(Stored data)
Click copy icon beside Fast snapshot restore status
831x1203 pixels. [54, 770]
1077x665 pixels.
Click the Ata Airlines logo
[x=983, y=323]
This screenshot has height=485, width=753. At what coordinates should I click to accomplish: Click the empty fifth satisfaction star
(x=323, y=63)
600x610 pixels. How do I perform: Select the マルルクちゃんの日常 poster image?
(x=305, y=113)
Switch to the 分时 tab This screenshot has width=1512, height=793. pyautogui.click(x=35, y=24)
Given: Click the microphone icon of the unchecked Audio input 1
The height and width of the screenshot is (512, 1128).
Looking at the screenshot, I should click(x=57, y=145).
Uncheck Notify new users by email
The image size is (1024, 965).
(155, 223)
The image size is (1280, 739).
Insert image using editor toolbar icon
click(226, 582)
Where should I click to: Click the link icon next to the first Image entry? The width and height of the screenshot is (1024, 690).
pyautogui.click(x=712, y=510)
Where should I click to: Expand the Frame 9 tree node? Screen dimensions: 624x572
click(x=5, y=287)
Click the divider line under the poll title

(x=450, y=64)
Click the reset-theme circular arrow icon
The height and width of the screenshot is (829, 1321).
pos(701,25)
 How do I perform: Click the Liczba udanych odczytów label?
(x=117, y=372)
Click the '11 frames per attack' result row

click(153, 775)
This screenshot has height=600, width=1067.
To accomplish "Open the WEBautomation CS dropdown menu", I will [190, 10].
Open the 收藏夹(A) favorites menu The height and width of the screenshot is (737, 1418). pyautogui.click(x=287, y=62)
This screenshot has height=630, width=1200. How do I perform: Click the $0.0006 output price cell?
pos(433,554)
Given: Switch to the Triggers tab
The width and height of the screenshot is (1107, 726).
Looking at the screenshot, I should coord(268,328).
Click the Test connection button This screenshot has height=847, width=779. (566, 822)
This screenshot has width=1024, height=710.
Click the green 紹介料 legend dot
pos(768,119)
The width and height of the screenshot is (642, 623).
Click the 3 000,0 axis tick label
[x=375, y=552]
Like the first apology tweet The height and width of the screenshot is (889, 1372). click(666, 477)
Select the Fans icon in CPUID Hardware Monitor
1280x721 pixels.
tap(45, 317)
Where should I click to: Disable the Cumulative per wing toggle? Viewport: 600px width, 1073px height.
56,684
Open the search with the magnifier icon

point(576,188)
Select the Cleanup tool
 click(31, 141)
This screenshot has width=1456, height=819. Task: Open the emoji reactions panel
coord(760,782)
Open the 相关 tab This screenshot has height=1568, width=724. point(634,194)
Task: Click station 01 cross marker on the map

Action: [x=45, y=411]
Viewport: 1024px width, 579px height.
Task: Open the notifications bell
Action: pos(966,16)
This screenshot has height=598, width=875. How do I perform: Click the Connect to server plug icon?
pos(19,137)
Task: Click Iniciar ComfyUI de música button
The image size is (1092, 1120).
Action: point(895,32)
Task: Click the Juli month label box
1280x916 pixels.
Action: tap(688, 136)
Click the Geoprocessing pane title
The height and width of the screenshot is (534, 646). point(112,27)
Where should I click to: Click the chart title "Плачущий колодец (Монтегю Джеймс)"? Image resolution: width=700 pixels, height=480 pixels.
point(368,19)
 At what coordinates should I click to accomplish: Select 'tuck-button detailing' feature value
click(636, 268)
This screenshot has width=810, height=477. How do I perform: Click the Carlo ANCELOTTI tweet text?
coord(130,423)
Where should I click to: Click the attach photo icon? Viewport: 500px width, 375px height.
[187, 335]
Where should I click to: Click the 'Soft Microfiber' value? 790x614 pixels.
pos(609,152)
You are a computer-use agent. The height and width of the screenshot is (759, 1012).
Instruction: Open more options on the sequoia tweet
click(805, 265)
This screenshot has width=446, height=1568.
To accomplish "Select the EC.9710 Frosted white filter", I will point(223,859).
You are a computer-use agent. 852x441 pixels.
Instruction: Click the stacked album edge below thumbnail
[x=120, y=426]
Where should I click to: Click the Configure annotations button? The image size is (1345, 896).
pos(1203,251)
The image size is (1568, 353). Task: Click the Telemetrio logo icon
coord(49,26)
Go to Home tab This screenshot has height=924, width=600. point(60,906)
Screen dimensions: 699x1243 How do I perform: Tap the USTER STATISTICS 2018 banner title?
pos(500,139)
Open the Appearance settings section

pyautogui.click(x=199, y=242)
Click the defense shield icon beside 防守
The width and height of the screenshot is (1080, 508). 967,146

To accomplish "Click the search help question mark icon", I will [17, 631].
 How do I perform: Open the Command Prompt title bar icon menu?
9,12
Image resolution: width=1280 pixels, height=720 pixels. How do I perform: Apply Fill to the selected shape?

» **ASSIGNMENT**:
What's needed is an exact copy of every entry.

» **OUTPUT OF THE TASK**:
Click copy icon beside Fast snapshot restore status
831x1203 pixels. [54, 770]
1077x665 pixels.
Click the Ata Airlines logo
[x=983, y=323]
This screenshot has height=485, width=753. At what coordinates should I click to accomplish: Click the empty fifth satisfaction star
(x=323, y=63)
600x610 pixels. How do I perform: Select the マルルクちゃんの日常 poster image?
(x=305, y=113)
Switch to the 分时 tab This screenshot has width=1512, height=793. pyautogui.click(x=35, y=24)
Given: Click the microphone icon of the unchecked Audio input 1
The height and width of the screenshot is (512, 1128).
Looking at the screenshot, I should click(x=57, y=145).
Uncheck Notify new users by email
The image size is (1024, 965).
(155, 223)
The image size is (1280, 739).
Insert image using editor toolbar icon
click(226, 582)
Where should I click to: Click the link icon next to the first Image entry? The width and height of the screenshot is (1024, 690).
pyautogui.click(x=712, y=510)
Where should I click to: Expand the Frame 9 tree node? Screen dimensions: 624x572
click(x=5, y=287)
Click the divider line under the poll title

(x=450, y=64)
Click the reset-theme circular arrow icon
The height and width of the screenshot is (829, 1321).
pos(701,25)
 How do I perform: Click the Liczba udanych odczytów label?
(x=117, y=372)
Click the '11 frames per attack' result row

click(153, 775)
This screenshot has height=600, width=1067.
To accomplish "Open the WEBautomation CS dropdown menu", I will [190, 10].
Open the 收藏夹(A) favorites menu The height and width of the screenshot is (737, 1418). pyautogui.click(x=287, y=62)
This screenshot has height=630, width=1200. How do I perform: Click the $0.0006 output price cell?
pos(433,554)
Given: Switch to the Triggers tab
The width and height of the screenshot is (1107, 726).
Looking at the screenshot, I should coord(268,328).
Click the Test connection button This screenshot has height=847, width=779. (566, 822)
This screenshot has width=1024, height=710.
Click the green 紹介料 legend dot
pos(768,119)
The width and height of the screenshot is (642, 623).
Click the 3 000,0 axis tick label
[x=375, y=552]
Like the first apology tweet The height and width of the screenshot is (889, 1372). click(666, 477)
Select the Fans icon in CPUID Hardware Monitor
1280x721 pixels.
tap(45, 317)
Where should I click to: Disable the Cumulative per wing toggle? Viewport: 600px width, 1073px height.
56,684
Open the search with the magnifier icon

point(576,188)
Select the Cleanup tool
 click(31, 141)
This screenshot has width=1456, height=819. Task: Open the emoji reactions panel
coord(760,782)
Open the 相关 tab This screenshot has height=1568, width=724. point(634,194)
Task: Click station 01 cross marker on the map

Action: [x=45, y=411]
Viewport: 1024px width, 579px height.
Task: Open the notifications bell
Action: pos(966,16)
This screenshot has height=598, width=875. How do I perform: Click the Connect to server plug icon?
pos(19,137)
Task: Click Iniciar ComfyUI de música button
The image size is (1092, 1120).
Action: point(895,32)
Task: Click the Juli month label box
1280x916 pixels.
Action: tap(688, 136)
Click the Geoprocessing pane title
The height and width of the screenshot is (534, 646). point(112,27)
Where should I click to: Click the chart title "Плачущий колодец (Монтегю Джеймс)"? Image resolution: width=700 pixels, height=480 pixels.
point(368,19)
 At what coordinates should I click to accomplish: Select 'tuck-button detailing' feature value
click(636, 268)
This screenshot has width=810, height=477. How do I perform: Click the Carlo ANCELOTTI tweet text?
coord(130,423)
Where should I click to: Click the attach photo icon? Viewport: 500px width, 375px height.
[187, 335]
Where should I click to: Click the 'Soft Microfiber' value? 790x614 pixels.
pos(609,152)
You are a computer-use agent. The height and width of the screenshot is (759, 1012).
Instruction: Open more options on the sequoia tweet
click(805, 265)
This screenshot has width=446, height=1568.
To accomplish "Select the EC.9710 Frosted white filter", I will point(223,859).
You are a computer-use agent. 852x441 pixels.
Instruction: Click the stacked album edge below thumbnail
[x=120, y=426]
Where should I click to: Click the Configure annotations button? The image size is (1345, 896).
pos(1203,251)
The image size is (1568, 353). Task: Click the Telemetrio logo icon
coord(49,26)
Go to Home tab This screenshot has height=924, width=600. point(60,906)
Screen dimensions: 699x1243 How do I perform: Tap the USTER STATISTICS 2018 banner title?
pos(500,139)
Open the Appearance settings section

pyautogui.click(x=199, y=242)
Click the defense shield icon beside 防守
The width and height of the screenshot is (1080, 508). 967,146

To accomplish "Click the search help question mark icon", I will [17, 631].
 How do I perform: Open the Command Prompt title bar icon menu?
9,12
Image resolution: width=1280 pixels, height=720 pixels. How do I perform: Apply Fill to the selected shape?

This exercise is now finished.